Rich With Portent

Wimbledon 2014

(1) Djokovic d. (4) Federer, 6/7 6/4 7/6 5/7 6/4

Novak Djokovic has won his second Wimbledon title, three years after winning his first, and almost four hours after commencing a classically sinuous final in which triumph and disaster always lurked equally near. In the end, but only in the end, Djokovic held his nerve, and prevailed over Roger Federer in five superb sets. It was the first great Major final in years, and an fitting culmination to another dramatic fortnight rich with portent.

Last year’s edition of Wimbledon gave us the first hint that the incumbent era of Big Four domination was coming to an end (with ‘era’ here used in the sporting sense to denote a period of about half a decade. ‘Generation’ and ‘epoch’ represent similarly telescoped time-frames.) Jerzy Janowicz became the first Polish man to reach a Major semifinal, and the first new Major semifinalist in three years.
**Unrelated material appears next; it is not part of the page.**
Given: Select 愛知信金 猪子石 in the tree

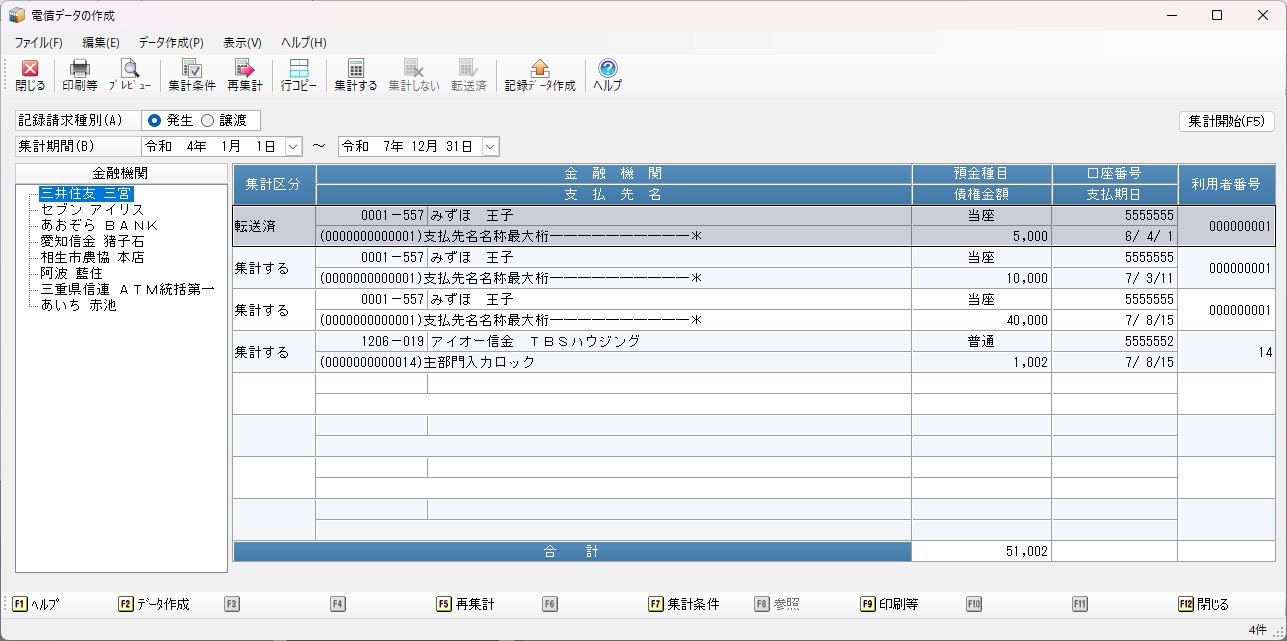Looking at the screenshot, I should pyautogui.click(x=92, y=242).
In New York both Stan Wawrinka and Richard Gasquet reached maiden semifinals, while in Melbourne Wawrinka was the first new Slam finalist since Tomas Berdych in 2010. Al Bello/Getty Images EuropeWawrinka’s subsequent Australian Open victory made him just the second man outside the Big Four to win a Major since January 2005, a period of about 1.9 generations. If an epoch isn’t shifting, something is.
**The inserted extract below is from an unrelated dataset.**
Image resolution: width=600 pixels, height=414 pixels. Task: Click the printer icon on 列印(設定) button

Roland Garros inspired a return to reality, though even there Ernests Gulbis strained credulity by surging to the semis. The fact the hasn’t followed up on it is less surprising. By the conclusion of this latest Wimbledon, however, the indications of generational renewal  have become bludgeoningly clear, even for curmudgeons determined to misread them. Nick Kyrgios reached the quarterfinals on debut, rendering him the most easily justified wildcard since Goran Ivanisevic thirteen years ago. Milos Raonic and Grigor Dimitrov reached the semifinals. Jack Sock and Vasek Pospisil overcame the Bryan brothers in a gripping five set doubles final. Ryan Harrison qualified. It almost feels Biblical.
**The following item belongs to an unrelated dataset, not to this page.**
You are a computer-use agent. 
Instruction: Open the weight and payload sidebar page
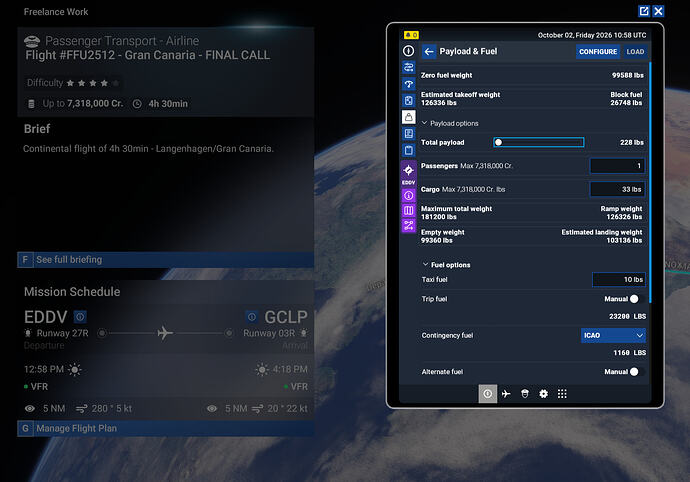(409, 117)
Of course, it is only in fiction that eras conclude all at once. Convenient cataclysms are a structural cliché of all high fantasy, from The Lord of the Rings to The Wheel of Time to the Bible, but in real life change comes gradually. Sartre was wrong about most things, but he right when he said that we never leave a place all in one go. Dimitrov and Raonic may have reached the semifinals, but they both lost, and the final featured familiar protagonists. Justifiable fears that this would guarantee yet another tedious decider were mercifully allayed. Djokovic and Federer arguably constitute the most dynamic match-up at the truly elite level (I understand this is subjective). I’ll come back to the final in a bit.

Rafael Nadal contrived to lose the first set in each of his first four matches, though only in the last of these did he lose any more than that. The go-to narrative through the early rounds was that he was ‘finding a way’ to win, an oft-chanted mantra among those fans who’re invested heavily in the Spaniard’s alleged fallibility (a category that certainly includes John McEnroe). Really the ‘way’ Nadal found was a well-worn path. By any measure he was a better tennis player than each of his opponents, and after a patchy first set he started to play like it. Simultaneously the guy across the net felt his own erstwhile brilliance dim. Recent history has proved that the Spaniard is vulnerable on first-week grass (not only at Wimbledon), but exploiting this requires an aggressive player who doesn’t stop missing for several hours. Martin Klizan, Lukas Rosol and Mikhail Kukushkin didn’t miss for a while (Rosol sustained it longer than the others), but eventually Nadal’s class won out.